Pixel coordinate grounding data

##########

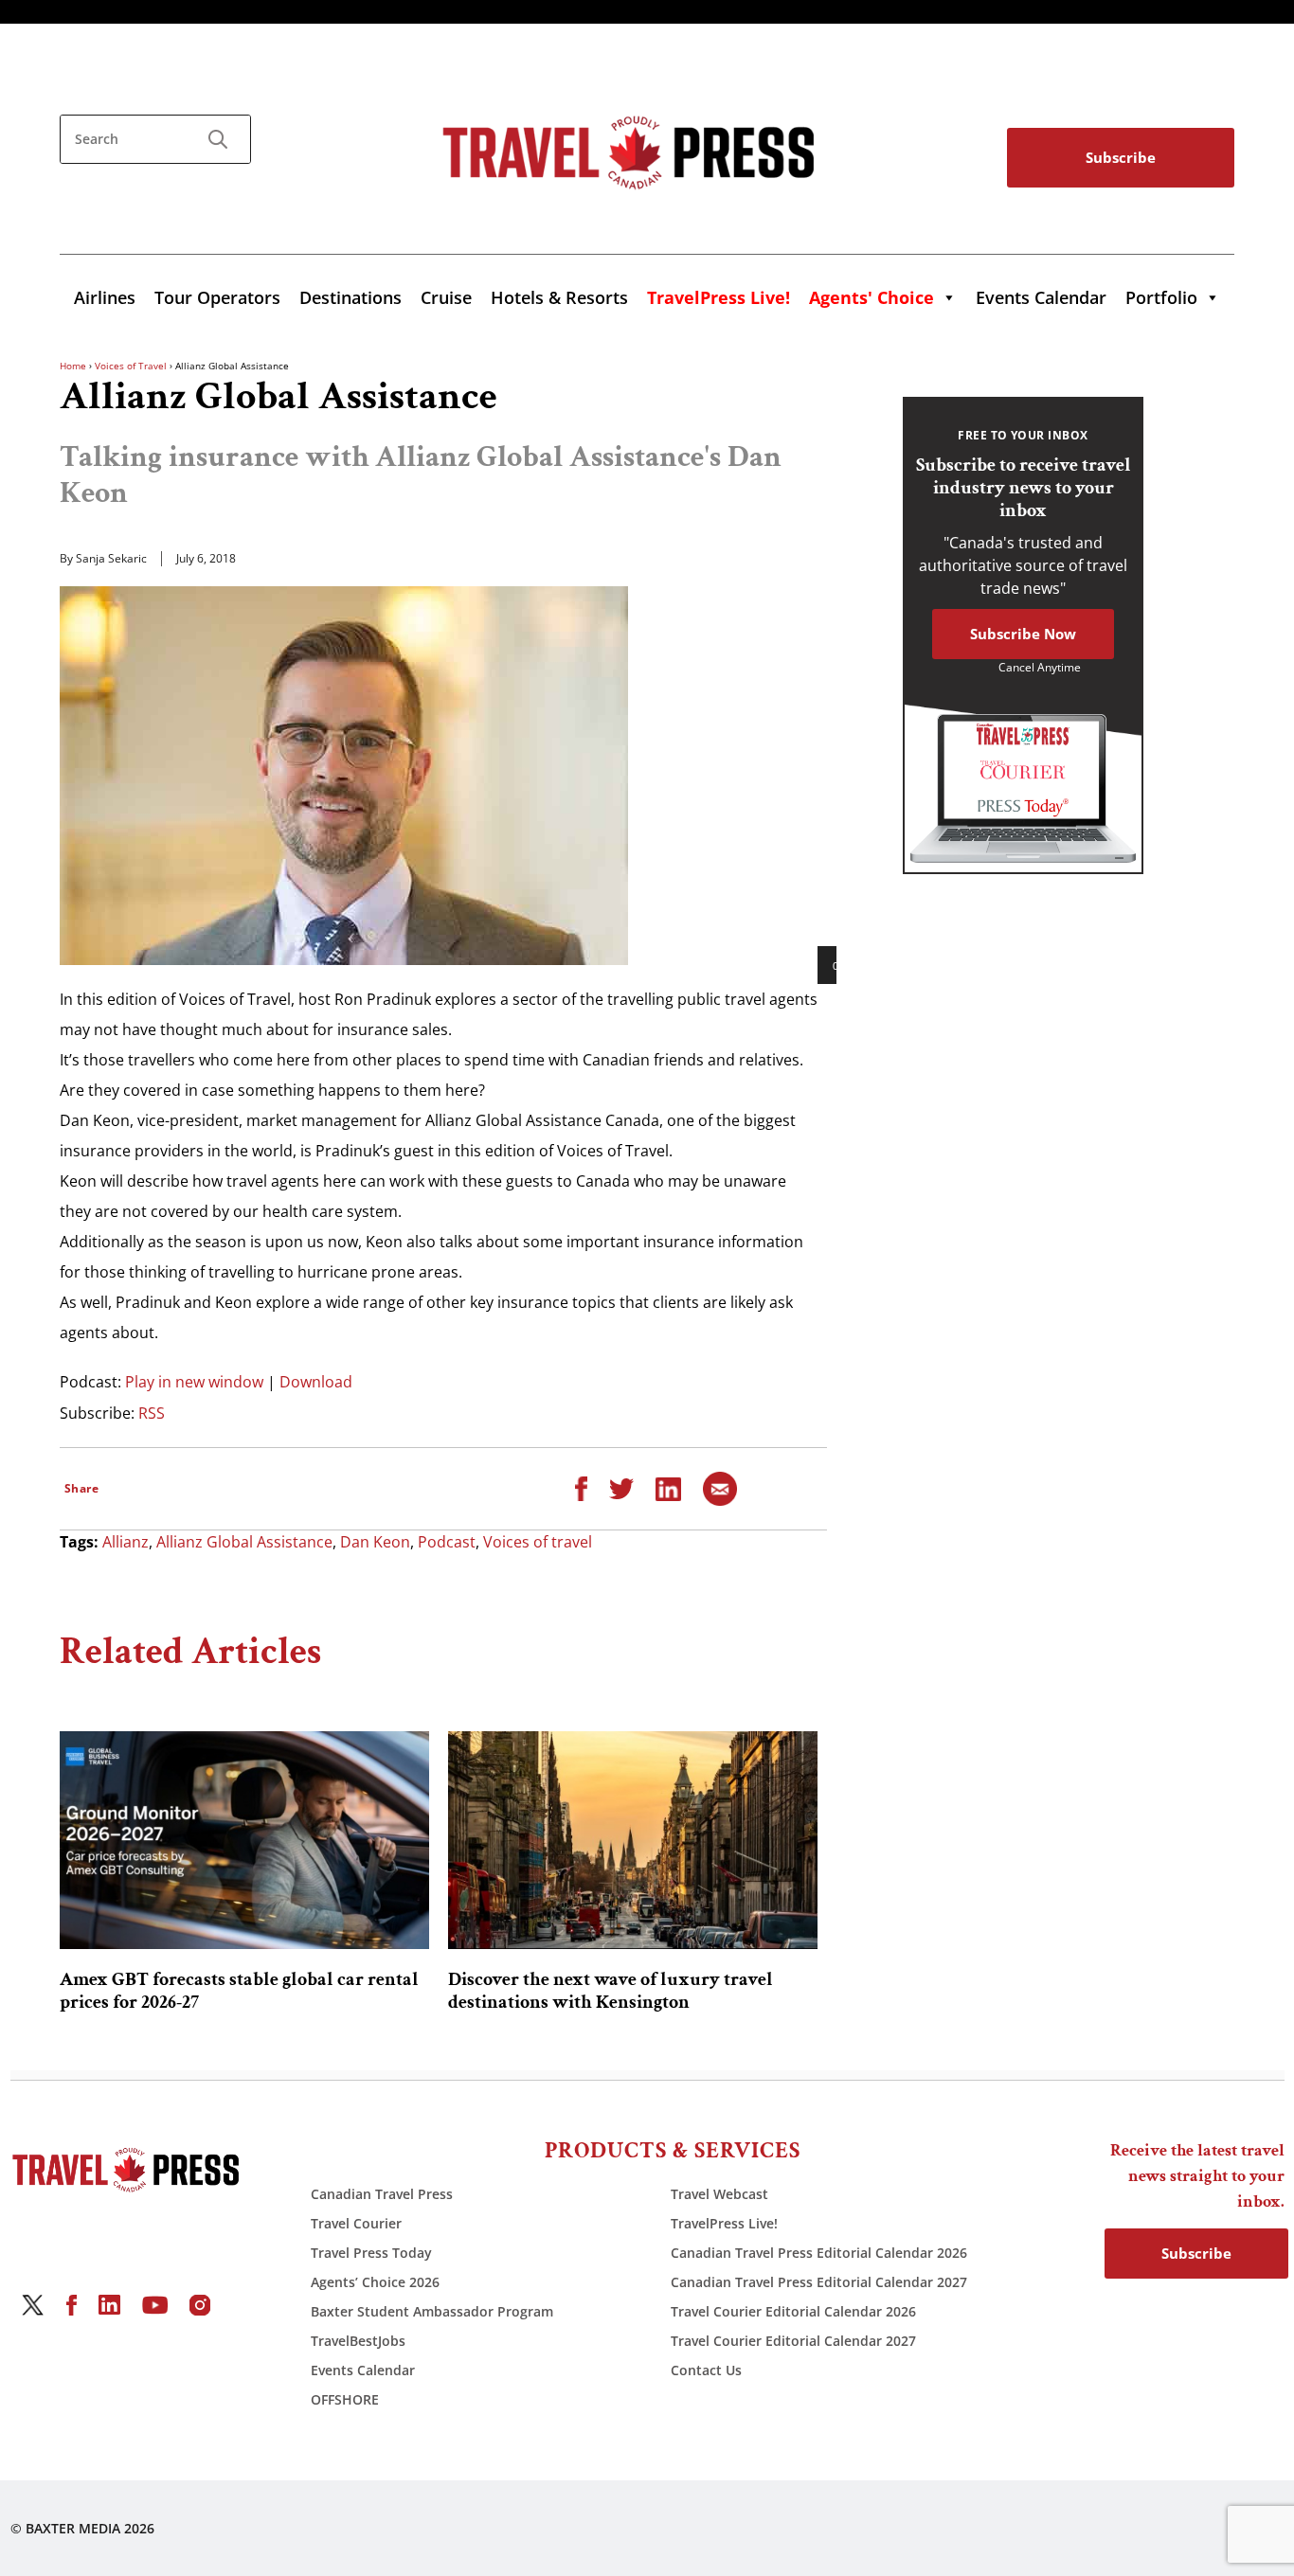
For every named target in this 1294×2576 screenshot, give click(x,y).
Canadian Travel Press (382, 2194)
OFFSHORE (345, 2399)
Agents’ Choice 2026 (375, 2282)
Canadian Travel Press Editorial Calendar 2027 (819, 2282)
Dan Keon (375, 1541)
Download (315, 1381)
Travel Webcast (719, 2194)
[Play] (842, 965)
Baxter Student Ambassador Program (432, 2311)
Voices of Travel (131, 365)
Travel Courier (356, 2223)
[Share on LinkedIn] (668, 1486)
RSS (151, 1413)
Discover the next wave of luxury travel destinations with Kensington (610, 1990)
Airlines (104, 297)
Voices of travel (537, 1541)
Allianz (125, 1541)
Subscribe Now (1023, 633)
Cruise (446, 297)
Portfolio (1161, 297)
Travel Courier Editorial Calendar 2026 (793, 2311)
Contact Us (706, 2370)
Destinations (350, 297)
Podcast (447, 1541)
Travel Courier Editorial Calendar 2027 (793, 2341)
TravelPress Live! (724, 2223)
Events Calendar (1041, 297)
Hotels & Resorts (559, 297)
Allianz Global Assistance (244, 1541)
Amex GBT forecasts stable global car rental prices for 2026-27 (239, 1990)
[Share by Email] (720, 1486)
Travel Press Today (371, 2253)
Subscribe (1121, 157)
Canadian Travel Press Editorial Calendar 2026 (819, 2253)
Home (73, 365)
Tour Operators (217, 297)
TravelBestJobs (358, 2341)
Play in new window (194, 1381)
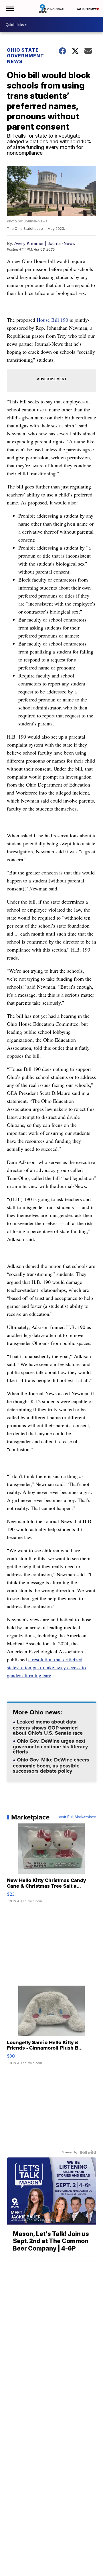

##########

Problem to work on =>
Extract from the records above the lines from the one containing "Dan Keon (375, 1541)" to the one containing "Allianz Global Assistance (244, 1541)", both lines included, exactly as they appear and with nothing else.

Exercise response =>
Dan Keon (375, 1541)
Download (315, 1381)
Travel Webcast (719, 2194)
[Play] (842, 965)
Baxter Student Ambassador Program (432, 2311)
Voices of Travel (131, 365)
Travel Courier (356, 2223)
[Share on LinkedIn] (668, 1486)
RSS (151, 1413)
Discover the next wave of luxury travel destinations with Kensington (610, 1990)
Airlines (104, 297)
Voices of travel (537, 1541)
Allianz (125, 1541)
Subscribe Now (1023, 633)
Cruise (446, 297)
Portfolio (1161, 297)
Travel Courier Editorial Calendar 2026 (793, 2311)
Contact Us (706, 2370)
Destinations (350, 297)
Podcast (447, 1541)
Travel Courier Editorial Calendar 2027 (793, 2341)
TravelPress Live! (724, 2223)
Events Calendar (1041, 297)
Hotels & Resorts (559, 297)
Allianz Global Assistance (244, 1541)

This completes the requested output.